12 Sep 2018

World Equestrian Games riders face up to Florence

12:02 pm on 12 September 2018
Badminton and Luhmuehlen winner Jonelle Price

Badminton and Luhmuehlen winner Jonelle Price Photo: Photosport

The World Equestrian Games in rural North Carolina are poised to kick off just as Hurricane Florence barrels towards the United States southeast coast.

Riders from 70 countries and horses from six continents will battle for medals and Olympic berths in tiny Tryon, with a population of 1700 and directly in the projected path of Florence, the most powerful storm to menace the Carolinas in nearly three decades.

Staged once every four years, the games have attracted an estimated 500,000 spectators are expected to take in the action in nine disciplines, including the Olympic events of show jumping, eventing and dressage.

A nine-strong New Zealand squad is competing, with double Olympic gold medallist Sir Mark Todd leading an eventing team which also includes Luhmuehlen and Badminton winner Jonelle Price, and her husband Tim, who won at Burghley earlier this month.

Competition is scheduled to get underway on Wednesday (Thursday NZT)while at the same time more than a million people along the US southeast coast will be fleeing the Category 4 storm and winds of 210 kmh.

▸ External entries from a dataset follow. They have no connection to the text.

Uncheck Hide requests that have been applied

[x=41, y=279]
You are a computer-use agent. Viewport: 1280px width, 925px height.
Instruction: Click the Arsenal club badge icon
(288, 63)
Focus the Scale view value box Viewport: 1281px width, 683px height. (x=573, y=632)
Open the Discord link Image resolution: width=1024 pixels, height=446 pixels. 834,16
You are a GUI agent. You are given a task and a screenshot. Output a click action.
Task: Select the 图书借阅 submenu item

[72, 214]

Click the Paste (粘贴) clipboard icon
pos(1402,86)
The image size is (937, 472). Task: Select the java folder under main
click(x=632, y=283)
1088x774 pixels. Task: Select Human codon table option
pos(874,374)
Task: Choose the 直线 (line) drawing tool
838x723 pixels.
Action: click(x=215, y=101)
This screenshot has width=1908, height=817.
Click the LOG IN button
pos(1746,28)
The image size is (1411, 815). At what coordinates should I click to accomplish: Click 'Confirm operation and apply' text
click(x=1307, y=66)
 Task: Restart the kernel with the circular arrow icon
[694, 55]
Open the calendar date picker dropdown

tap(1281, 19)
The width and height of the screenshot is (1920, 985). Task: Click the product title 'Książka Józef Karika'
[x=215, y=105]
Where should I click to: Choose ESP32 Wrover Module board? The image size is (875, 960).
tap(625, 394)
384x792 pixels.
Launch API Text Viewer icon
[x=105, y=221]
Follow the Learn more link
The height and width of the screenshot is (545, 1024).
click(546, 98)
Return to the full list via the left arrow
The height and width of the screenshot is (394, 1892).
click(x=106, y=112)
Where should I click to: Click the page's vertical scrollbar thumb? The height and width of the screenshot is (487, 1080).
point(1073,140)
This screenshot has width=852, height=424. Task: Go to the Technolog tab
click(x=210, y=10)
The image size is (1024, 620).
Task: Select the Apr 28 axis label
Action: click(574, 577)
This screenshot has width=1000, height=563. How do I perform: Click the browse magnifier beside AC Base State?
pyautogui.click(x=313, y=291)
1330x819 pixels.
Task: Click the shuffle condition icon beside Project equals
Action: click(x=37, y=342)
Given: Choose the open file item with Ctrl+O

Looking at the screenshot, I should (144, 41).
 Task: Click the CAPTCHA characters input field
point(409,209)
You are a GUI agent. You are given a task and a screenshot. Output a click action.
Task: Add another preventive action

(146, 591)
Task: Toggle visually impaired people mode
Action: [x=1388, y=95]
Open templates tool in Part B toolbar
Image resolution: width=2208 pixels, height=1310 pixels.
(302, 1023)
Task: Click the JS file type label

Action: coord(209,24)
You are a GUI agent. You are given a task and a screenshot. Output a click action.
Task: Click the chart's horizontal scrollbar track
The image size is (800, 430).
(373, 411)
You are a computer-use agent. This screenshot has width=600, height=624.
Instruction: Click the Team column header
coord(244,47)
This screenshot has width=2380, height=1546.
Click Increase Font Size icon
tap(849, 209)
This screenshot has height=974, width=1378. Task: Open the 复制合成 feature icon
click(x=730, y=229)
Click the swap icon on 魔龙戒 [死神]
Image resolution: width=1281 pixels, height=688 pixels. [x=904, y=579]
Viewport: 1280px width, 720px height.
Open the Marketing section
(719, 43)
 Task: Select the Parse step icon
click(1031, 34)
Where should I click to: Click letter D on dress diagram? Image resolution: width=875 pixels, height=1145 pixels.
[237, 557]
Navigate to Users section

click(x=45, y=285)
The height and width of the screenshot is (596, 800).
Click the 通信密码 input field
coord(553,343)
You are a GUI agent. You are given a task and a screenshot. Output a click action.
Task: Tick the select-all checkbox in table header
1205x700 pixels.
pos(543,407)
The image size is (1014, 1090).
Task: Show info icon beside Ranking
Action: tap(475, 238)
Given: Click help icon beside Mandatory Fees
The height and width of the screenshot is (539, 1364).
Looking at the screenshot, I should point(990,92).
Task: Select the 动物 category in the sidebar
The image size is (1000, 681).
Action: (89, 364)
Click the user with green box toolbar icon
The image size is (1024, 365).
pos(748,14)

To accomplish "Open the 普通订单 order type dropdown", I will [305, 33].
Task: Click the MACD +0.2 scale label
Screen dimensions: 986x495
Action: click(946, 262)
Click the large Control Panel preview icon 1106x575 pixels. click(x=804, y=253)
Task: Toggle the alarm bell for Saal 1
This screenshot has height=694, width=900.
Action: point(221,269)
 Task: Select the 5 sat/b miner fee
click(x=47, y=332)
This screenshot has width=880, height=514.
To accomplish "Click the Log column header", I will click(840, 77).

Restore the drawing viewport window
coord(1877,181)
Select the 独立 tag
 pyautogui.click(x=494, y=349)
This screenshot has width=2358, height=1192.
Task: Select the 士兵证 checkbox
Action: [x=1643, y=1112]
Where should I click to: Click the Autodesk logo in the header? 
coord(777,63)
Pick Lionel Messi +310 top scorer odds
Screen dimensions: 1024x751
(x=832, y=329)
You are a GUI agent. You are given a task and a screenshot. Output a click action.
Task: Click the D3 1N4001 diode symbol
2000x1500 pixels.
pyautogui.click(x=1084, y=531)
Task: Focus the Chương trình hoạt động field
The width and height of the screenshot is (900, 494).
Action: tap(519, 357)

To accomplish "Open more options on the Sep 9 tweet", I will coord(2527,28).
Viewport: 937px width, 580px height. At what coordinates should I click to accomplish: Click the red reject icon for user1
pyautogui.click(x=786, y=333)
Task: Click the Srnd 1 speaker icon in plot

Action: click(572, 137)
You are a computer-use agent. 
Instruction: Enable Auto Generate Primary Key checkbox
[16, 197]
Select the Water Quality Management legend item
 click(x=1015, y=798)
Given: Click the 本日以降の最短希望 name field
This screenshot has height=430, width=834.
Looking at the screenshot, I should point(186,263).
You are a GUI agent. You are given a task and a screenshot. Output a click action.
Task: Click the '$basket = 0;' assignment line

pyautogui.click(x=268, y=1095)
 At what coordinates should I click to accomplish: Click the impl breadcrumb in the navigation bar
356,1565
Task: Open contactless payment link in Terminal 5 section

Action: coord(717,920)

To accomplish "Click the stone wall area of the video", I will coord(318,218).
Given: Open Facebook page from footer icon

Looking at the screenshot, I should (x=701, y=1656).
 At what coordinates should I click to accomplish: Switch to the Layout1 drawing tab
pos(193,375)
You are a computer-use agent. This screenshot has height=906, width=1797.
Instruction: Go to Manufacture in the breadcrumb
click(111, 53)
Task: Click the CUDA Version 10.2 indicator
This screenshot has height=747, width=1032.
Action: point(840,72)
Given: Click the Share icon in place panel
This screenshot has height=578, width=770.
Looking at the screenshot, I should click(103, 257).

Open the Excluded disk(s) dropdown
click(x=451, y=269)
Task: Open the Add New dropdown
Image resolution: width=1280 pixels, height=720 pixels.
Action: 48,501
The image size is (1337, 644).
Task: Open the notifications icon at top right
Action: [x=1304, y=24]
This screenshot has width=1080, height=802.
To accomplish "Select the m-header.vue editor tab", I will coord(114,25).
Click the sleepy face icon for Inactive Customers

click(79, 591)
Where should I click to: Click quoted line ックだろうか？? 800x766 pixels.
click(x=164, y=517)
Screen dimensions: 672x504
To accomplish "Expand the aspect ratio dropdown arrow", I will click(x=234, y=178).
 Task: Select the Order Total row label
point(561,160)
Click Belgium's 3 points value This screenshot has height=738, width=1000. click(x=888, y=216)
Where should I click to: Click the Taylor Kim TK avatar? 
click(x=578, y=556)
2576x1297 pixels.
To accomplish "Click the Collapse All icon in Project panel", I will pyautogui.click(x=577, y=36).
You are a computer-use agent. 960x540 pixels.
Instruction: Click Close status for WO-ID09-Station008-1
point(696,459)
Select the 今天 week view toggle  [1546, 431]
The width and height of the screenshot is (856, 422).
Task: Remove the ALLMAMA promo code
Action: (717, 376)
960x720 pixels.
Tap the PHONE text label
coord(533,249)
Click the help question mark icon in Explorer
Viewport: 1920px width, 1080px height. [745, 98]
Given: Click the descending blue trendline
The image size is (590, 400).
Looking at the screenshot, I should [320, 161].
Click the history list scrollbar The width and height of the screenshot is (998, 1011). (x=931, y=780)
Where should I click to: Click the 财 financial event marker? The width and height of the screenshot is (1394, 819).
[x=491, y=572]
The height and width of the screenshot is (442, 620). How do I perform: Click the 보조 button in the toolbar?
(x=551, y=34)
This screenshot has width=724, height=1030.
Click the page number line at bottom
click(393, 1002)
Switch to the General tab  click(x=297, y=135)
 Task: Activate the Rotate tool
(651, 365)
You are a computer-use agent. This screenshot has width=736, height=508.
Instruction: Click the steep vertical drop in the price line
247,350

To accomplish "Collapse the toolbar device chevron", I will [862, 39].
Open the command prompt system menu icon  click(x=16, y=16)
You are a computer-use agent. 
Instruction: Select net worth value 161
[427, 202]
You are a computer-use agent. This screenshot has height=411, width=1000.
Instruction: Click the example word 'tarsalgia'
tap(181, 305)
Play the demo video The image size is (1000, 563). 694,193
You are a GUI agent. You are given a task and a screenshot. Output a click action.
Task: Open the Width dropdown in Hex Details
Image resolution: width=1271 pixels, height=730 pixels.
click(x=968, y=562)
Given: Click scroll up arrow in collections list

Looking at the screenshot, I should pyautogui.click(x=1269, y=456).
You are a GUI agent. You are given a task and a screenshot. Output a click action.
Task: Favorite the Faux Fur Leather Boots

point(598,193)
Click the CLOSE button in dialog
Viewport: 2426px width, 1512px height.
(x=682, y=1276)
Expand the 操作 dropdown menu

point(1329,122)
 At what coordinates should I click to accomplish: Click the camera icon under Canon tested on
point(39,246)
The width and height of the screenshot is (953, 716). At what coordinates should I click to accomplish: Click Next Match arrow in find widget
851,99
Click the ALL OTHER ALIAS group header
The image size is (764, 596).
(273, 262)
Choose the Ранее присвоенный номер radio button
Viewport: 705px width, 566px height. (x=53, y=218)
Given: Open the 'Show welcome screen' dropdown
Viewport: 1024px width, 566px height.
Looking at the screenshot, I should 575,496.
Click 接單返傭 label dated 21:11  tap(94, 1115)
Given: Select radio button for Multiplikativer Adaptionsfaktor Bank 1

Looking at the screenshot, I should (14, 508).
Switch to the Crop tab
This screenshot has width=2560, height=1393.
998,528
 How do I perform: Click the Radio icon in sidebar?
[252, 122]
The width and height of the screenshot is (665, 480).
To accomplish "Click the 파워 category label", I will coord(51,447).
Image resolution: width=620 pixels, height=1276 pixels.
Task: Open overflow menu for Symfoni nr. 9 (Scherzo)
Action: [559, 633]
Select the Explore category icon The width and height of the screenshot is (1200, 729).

Florence is expected to make landfall on Friday, most likely in southeastern North Carolina near the South Carolina border or about 400km from Tryon.

The WEG could avoid most of the ferocious winds, but forecasters have warned the storm could linger for days and could result in 51cm to 76cm of rain falling in places, posing the risk of deadly flooding miles inland.

The National Weather Service, which has an office on site at the WEG, is closely monitoring the situation and advising organisers.

"We are proactively preparing for the possible severe weather the storm system may bring to this area and have both strategic and emergency plans in place for both the people and horses on-site," the WEG said in a statement.

"There are numerous multi-floored buildings at the venue and our permanent stabling is incredibly secure and safe. In the case of severe weather which requires immediate response, we have a robust evacuation protocol."